To the contrary, if God is just and loving, then God is just and loving and there is no separation between the two. In the reign and rule of God, justice occurs when the representative parties on both sides of evil acts are reconciled one to another in the light of God’s grace working through them. Whereas man’s justice prefers that evil acts be forever labeled, that right and wrong be eternally separated and duly treated, God seeks to resolve all things unto himself in a single, homogenous goodness. God’s justice is about man’s ideas of right and wrong, along with their incumbent pride and prejudices, dissolving away into oneness in God’s loving mercy.

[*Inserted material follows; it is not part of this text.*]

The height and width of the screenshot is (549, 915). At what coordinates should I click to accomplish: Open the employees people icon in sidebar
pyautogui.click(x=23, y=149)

In the reign and rule of God, justice is served when the perpetrator of evil confronts his guilt, is humbled before God, thirsts for forgiveness, and is granted an equally humble forgiveness fully and freely by he who remains most affected by the evil. Among other things, this is what the Jesus story means, and it is the only true justice in all of creation. Those who seek justice outside of God’s love are chasing a phantom, and believing in something that can never be.

While man’s form of justice is to trade wound for wound, God’s form of justice is to utterly heal every wound and every person who is willing to be healed. God’s form of justice is in loving as he loves—to forgive fully, freely and completely. If we cannot accept this as true, then there is no longer any point in us speaking, thinking, or hoping of heaven.”